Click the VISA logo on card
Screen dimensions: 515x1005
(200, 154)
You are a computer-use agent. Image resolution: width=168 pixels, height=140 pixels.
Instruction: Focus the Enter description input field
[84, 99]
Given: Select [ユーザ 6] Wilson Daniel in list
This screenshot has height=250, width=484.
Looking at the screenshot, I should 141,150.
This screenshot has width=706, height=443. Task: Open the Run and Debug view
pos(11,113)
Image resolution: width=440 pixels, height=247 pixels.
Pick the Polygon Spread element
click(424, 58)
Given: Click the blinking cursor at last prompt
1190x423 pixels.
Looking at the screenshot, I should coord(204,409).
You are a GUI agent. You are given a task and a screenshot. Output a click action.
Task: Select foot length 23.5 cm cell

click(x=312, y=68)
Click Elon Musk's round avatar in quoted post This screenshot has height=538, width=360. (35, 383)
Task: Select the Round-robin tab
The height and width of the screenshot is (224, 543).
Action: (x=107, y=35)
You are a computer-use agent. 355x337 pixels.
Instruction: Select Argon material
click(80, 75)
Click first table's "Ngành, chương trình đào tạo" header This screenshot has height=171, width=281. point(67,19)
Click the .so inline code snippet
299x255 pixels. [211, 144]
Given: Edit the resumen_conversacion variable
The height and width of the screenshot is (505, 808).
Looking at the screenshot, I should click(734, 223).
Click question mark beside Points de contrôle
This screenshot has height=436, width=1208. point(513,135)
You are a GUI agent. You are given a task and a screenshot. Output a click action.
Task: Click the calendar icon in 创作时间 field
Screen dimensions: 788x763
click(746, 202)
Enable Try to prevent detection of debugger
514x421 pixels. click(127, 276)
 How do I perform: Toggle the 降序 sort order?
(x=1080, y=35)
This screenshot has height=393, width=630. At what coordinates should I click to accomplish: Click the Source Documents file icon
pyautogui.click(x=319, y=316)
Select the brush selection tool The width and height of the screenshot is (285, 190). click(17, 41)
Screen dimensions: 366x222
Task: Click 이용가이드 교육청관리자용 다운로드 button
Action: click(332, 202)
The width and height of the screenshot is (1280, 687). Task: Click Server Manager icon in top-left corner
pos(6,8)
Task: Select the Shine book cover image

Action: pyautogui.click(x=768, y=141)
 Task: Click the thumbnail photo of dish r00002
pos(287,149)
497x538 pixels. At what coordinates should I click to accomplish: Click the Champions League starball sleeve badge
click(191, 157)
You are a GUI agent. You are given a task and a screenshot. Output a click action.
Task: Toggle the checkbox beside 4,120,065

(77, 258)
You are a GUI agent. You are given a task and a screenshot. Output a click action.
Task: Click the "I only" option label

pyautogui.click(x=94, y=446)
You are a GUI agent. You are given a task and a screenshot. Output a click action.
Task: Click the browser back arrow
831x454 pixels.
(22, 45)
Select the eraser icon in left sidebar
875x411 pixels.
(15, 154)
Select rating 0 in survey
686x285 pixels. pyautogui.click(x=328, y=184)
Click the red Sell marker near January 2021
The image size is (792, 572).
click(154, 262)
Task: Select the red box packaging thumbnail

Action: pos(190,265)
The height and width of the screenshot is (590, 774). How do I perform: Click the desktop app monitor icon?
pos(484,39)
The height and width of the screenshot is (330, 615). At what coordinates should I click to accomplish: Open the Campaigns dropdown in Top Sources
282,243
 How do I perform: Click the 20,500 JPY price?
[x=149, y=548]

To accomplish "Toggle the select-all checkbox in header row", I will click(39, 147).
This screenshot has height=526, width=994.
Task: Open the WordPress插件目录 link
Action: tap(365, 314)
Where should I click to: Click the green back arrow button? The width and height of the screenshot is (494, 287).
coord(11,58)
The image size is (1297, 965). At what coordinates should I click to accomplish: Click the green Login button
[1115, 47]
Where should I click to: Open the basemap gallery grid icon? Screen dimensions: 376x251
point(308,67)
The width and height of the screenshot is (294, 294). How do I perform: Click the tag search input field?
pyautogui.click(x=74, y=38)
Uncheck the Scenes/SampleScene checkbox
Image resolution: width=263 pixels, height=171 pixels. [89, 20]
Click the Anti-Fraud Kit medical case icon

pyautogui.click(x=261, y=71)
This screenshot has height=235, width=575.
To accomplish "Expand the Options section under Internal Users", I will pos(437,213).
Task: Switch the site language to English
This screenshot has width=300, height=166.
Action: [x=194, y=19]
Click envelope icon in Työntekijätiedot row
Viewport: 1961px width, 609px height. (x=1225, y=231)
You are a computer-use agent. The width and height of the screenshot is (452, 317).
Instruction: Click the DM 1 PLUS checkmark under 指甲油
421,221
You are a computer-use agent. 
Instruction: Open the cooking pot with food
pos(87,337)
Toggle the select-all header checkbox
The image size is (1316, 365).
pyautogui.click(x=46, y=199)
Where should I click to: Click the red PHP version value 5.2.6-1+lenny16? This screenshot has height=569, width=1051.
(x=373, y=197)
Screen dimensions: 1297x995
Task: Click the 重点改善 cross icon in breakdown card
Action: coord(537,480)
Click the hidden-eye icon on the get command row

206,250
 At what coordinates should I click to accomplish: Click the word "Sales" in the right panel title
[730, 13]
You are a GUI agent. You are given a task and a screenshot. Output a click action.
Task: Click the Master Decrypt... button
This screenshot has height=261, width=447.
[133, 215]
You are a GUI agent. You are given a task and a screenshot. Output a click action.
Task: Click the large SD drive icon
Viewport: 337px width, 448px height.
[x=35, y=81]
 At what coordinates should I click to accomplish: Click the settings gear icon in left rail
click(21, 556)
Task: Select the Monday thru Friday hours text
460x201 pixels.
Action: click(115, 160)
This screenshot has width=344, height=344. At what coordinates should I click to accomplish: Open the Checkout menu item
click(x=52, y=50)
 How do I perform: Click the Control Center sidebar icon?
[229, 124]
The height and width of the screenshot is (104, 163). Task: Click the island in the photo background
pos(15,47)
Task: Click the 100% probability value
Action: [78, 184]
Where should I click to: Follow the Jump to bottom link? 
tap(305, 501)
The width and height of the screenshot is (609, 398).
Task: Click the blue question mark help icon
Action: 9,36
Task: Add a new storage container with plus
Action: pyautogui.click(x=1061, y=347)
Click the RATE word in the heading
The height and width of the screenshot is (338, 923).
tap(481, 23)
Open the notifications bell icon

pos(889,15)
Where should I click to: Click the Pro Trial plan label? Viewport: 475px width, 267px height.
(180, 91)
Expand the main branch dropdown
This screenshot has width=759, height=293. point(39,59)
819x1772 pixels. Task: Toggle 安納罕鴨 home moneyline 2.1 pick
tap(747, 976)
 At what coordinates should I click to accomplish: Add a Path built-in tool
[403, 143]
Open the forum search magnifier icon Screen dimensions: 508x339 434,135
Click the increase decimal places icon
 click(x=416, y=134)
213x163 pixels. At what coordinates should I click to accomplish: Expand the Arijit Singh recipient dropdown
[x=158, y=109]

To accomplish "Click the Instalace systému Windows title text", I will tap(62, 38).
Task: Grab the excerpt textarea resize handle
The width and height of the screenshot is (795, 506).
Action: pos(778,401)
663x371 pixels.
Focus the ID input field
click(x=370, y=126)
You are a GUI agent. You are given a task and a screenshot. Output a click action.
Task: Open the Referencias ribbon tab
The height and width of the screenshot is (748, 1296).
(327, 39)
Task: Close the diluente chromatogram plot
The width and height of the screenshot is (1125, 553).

- WORK ORDER -
In full and without error, restate the data.

- TASK OUTPUT -
Click the VISA logo on card
Screen dimensions: 515x1005
(200, 154)
You are a computer-use agent. Image resolution: width=168 pixels, height=140 pixels.
Instruction: Focus the Enter description input field
[84, 99]
Given: Select [ユーザ 6] Wilson Daniel in list
This screenshot has height=250, width=484.
Looking at the screenshot, I should 141,150.
This screenshot has width=706, height=443. Task: Open the Run and Debug view
pos(11,113)
Image resolution: width=440 pixels, height=247 pixels.
Pick the Polygon Spread element
click(424, 58)
Given: Click the blinking cursor at last prompt
1190x423 pixels.
Looking at the screenshot, I should coord(204,409).
You are a GUI agent. You are given a task and a screenshot. Output a click action.
Task: Select foot length 23.5 cm cell

click(x=312, y=68)
Click Elon Musk's round avatar in quoted post This screenshot has height=538, width=360. (35, 383)
Task: Select the Round-robin tab
The height and width of the screenshot is (224, 543).
Action: (x=107, y=35)
You are a computer-use agent. 355x337 pixels.
Instruction: Select Argon material
click(80, 75)
Click first table's "Ngành, chương trình đào tạo" header This screenshot has height=171, width=281. point(67,19)
Click the .so inline code snippet
299x255 pixels. [211, 144]
Given: Edit the resumen_conversacion variable
The height and width of the screenshot is (505, 808).
Looking at the screenshot, I should click(734, 223).
Click question mark beside Points de contrôle
This screenshot has height=436, width=1208. point(513,135)
You are a GUI agent. You are given a task and a screenshot. Output a click action.
Task: Click the calendar icon in 创作时间 field
Screen dimensions: 788x763
click(746, 202)
Enable Try to prevent detection of debugger
514x421 pixels. click(127, 276)
 How do I perform: Toggle the 降序 sort order?
(x=1080, y=35)
This screenshot has height=393, width=630. At what coordinates should I click to accomplish: Click the Source Documents file icon
pyautogui.click(x=319, y=316)
Select the brush selection tool The width and height of the screenshot is (285, 190). click(17, 41)
Screen dimensions: 366x222
Task: Click 이용가이드 교육청관리자용 다운로드 button
Action: click(332, 202)
The width and height of the screenshot is (1280, 687). Task: Click Server Manager icon in top-left corner
pos(6,8)
Task: Select the Shine book cover image

Action: pyautogui.click(x=768, y=141)
 Task: Click the thumbnail photo of dish r00002
pos(287,149)
497x538 pixels. At what coordinates should I click to accomplish: Click the Champions League starball sleeve badge
click(191, 157)
You are a GUI agent. You are given a task and a screenshot. Output a click action.
Task: Toggle the checkbox beside 4,120,065

(77, 258)
You are a GUI agent. You are given a task and a screenshot. Output a click action.
Task: Click the "I only" option label

pyautogui.click(x=94, y=446)
You are a GUI agent. You are given a task and a screenshot. Output a click action.
Task: Click the browser back arrow
831x454 pixels.
(22, 45)
Select the eraser icon in left sidebar
875x411 pixels.
(15, 154)
Select rating 0 in survey
686x285 pixels. pyautogui.click(x=328, y=184)
Click the red Sell marker near January 2021
The image size is (792, 572).
click(154, 262)
Task: Select the red box packaging thumbnail

Action: pos(190,265)
The height and width of the screenshot is (590, 774). How do I perform: Click the desktop app monitor icon?
pos(484,39)
The height and width of the screenshot is (330, 615). At what coordinates should I click to accomplish: Open the Campaigns dropdown in Top Sources
282,243
 How do I perform: Click the 20,500 JPY price?
[x=149, y=548]

To accomplish "Toggle the select-all checkbox in header row", I will click(39, 147).
This screenshot has height=526, width=994.
Task: Open the WordPress插件目录 link
Action: tap(365, 314)
Where should I click to: Click the green back arrow button? The width and height of the screenshot is (494, 287).
coord(11,58)
The image size is (1297, 965). At what coordinates should I click to accomplish: Click the green Login button
[1115, 47]
Where should I click to: Open the basemap gallery grid icon? Screen dimensions: 376x251
point(308,67)
The width and height of the screenshot is (294, 294). How do I perform: Click the tag search input field?
pyautogui.click(x=74, y=38)
Uncheck the Scenes/SampleScene checkbox
Image resolution: width=263 pixels, height=171 pixels. [89, 20]
Click the Anti-Fraud Kit medical case icon

pyautogui.click(x=261, y=71)
This screenshot has height=235, width=575.
To accomplish "Expand the Options section under Internal Users", I will pos(437,213).
Task: Switch the site language to English
This screenshot has width=300, height=166.
Action: [x=194, y=19]
Click envelope icon in Työntekijätiedot row
Viewport: 1961px width, 609px height. (x=1225, y=231)
You are a computer-use agent. The width and height of the screenshot is (452, 317).
Instruction: Click the DM 1 PLUS checkmark under 指甲油
421,221
You are a computer-use agent. 
Instruction: Open the cooking pot with food
pos(87,337)
Toggle the select-all header checkbox
The image size is (1316, 365).
pyautogui.click(x=46, y=199)
Where should I click to: Click the red PHP version value 5.2.6-1+lenny16? This screenshot has height=569, width=1051.
(x=373, y=197)
Screen dimensions: 1297x995
Task: Click the 重点改善 cross icon in breakdown card
Action: coord(537,480)
Click the hidden-eye icon on the get command row

206,250
 At what coordinates should I click to accomplish: Click the word "Sales" in the right panel title
[730, 13]
You are a GUI agent. You are given a task and a screenshot. Output a click action.
Task: Click the Master Decrypt... button
This screenshot has height=261, width=447.
[133, 215]
You are a GUI agent. You are given a task and a screenshot. Output a click action.
Task: Click the large SD drive icon
Viewport: 337px width, 448px height.
[x=35, y=81]
 At what coordinates should I click to accomplish: Click the settings gear icon in left rail
click(21, 556)
Task: Select the Monday thru Friday hours text
460x201 pixels.
Action: click(115, 160)
This screenshot has width=344, height=344. At what coordinates should I click to accomplish: Open the Checkout menu item
click(x=52, y=50)
 How do I perform: Click the Control Center sidebar icon?
[229, 124]
The height and width of the screenshot is (104, 163). Task: Click the island in the photo background
pos(15,47)
Task: Click the 100% probability value
Action: [78, 184]
Where should I click to: Follow the Jump to bottom link? 
tap(305, 501)
The width and height of the screenshot is (609, 398).
Task: Click the blue question mark help icon
Action: 9,36
Task: Add a new storage container with plus
Action: pyautogui.click(x=1061, y=347)
Click the RATE word in the heading
The height and width of the screenshot is (338, 923).
tap(481, 23)
Open the notifications bell icon

pos(889,15)
Where should I click to: Click the Pro Trial plan label? Viewport: 475px width, 267px height.
(180, 91)
Expand the main branch dropdown
This screenshot has width=759, height=293. point(39,59)
819x1772 pixels. Task: Toggle 安納罕鴨 home moneyline 2.1 pick
tap(747, 976)
 At what coordinates should I click to accomplish: Add a Path built-in tool
[403, 143]
Open the forum search magnifier icon Screen dimensions: 508x339 434,135
Click the increase decimal places icon
 click(x=416, y=134)
213x163 pixels. At what coordinates should I click to accomplish: Expand the Arijit Singh recipient dropdown
[x=158, y=109]

To accomplish "Click the Instalace systému Windows title text", I will tap(62, 38).
Task: Grab the excerpt textarea resize handle
The width and height of the screenshot is (795, 506).
Action: pos(778,401)
663x371 pixels.
Focus the ID input field
click(x=370, y=126)
You are a GUI agent. You are given a task and a screenshot. Output a click action.
Task: Open the Referencias ribbon tab
The height and width of the screenshot is (748, 1296).
(327, 39)
Task: Close the diluente chromatogram plot
The width and height of the screenshot is (1125, 553).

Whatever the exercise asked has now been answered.